Uma das contribuições para esse recuo nos últimos quatro anos foi a campanha de conscientização sobre a importância da doação de órgãos para salvar vidas, que teve a primeira edição em 2009.
À espera de um coração
A mensagem que a comerciária Kátia Souza Nunes, 42 anos, passa é de esperança e perseverança. Oriunda de família com histórico de doenças cardíacas, ela percebeu a hipertensão quando tinha 27 anos. O anticoncepcional aumentava seus problemas de saúde. “O meu filho, que tem 16 anos, nasceu porque tive que parar com a pílula. A tabelinha falhou e engravidei. Depois que ele nasceu tive que fazer ligadura, mas os sintomas de hipertensão não diminuíram”, explica.
O primeiro infarto, em abril do ano passado, foi em casa e Kátia teve de ser socorrida pelo marido, Paulo Fernando Nunes. Ele teve de ficar no vai e vem de hospital a hospital e acabou perdendo o emprego. Hoje, Nunes trabalha como autônomo para ter disponibilidade e levar Kátia aonde ela precisar. “Eu tinha um plano de saúde, perdemos isso depois que ele foi demitido. Fiquei quatro meses sem atendimento até que encontrei o médico Johnny Wong. Ele me recomendou o Instituto de Cardiologia”, informa Kátia.
A comerciária está usando um desfibrilador para evitar paradas cardíacas, mas isso lhe causa transtornos quando vai a estabelecimentos comerciais. “É um tipo de preconceito. Teve gerente de loja que não quis desligar o detector eletrônico na porta de acesso e tive que ficar do lado de fora. Mas, se passo por um desses, corro o risco de descarregar a bateria e morrer”, afirma Kátia Nunes.

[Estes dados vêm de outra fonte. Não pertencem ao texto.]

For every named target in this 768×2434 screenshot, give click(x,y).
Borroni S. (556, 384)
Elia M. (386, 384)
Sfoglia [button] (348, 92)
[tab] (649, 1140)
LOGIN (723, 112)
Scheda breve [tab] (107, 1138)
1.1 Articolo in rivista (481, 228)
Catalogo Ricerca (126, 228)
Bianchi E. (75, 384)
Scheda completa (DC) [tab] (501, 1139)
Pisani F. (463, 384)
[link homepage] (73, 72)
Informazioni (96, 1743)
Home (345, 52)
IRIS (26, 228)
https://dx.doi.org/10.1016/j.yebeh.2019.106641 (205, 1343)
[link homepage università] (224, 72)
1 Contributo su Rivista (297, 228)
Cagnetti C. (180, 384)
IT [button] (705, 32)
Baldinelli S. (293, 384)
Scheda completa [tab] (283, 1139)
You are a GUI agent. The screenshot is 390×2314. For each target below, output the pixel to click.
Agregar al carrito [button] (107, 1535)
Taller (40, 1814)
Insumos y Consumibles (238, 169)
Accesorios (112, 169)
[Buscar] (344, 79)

Há uma semana na fila de espera pelo por um coração, a comerciária se considera serena. “Eu estou bem tranquila em relação ao transplante. Os meus amigos não entendem como estou tão calma. Até dezembro vou trocar o meu coração. Jamais chorei por pena ou por medo dessa situação. Estou feliz, isso resume tudo”, completa Kátia.
As lições de um recomeço
A vida do comerciante Nelson Khalil não mudou após o transplante de coração, realizado em setembro de 2011, mas sim ao ter dois infartos, em 2005, e precisar realizar duas pontes de safena. Quando a vida ficou por um fio foi que Khalil se deu conta que precisava se dedicar mais à família do que à carreira profissional. “Ao sofrer o primeiro infarto, comecei a lidar com a possibilidade de morte. A gente começa a perceber que a parte profissional é menos importante”, conta.
A neta Yasmin, 7 anos, é fruto da declaração que ele fez no hospital. “Eu disse que o meu único sentimento era o de vir a não conhecer meus netos. A minha nora engravidou em seguida que deixei o hospital”, relata. Khalil lembra que todas as atividades para quem tem problema cardíaco vira uma tarefa árdua.”Sentia-me cansado até durante uma refeição. A vida deixa de ter gratificações e passa a ser só ônus. A espera é uma mistura de sentimentos: preocupações com a família e esperança de continuar vivo”, comenta.
Precisou enfrentar a fila de espera por um coração durante seis meses. Depois da cirurgia, a reação de Khalil em relação à dor foi um momento de alegria. “Entrei na cirurgia com entusiasmo total e acordei com dores. Fiquei feliz por ter dor, de ter acordado com aquele sentimento de renascimento”, lembra o comerciante.
O apoio da família e o atendimento hospitalar por parte de enfermeiros, médicos e funcionários tornou a recuperação de Khalil uma dádiva. “Não tenho palavras para agradecer todo o carinho recebido. Eu não conheço a família do doador. Geralmente, na hora da morte é difícil fazer a doação, mas a revolta com a morte passa logo. Se não ocorre a doação, a pessoa vai ficar com a sensação de que seu ente querido morreu à toa, porque não ajudou outro a viver”, completa.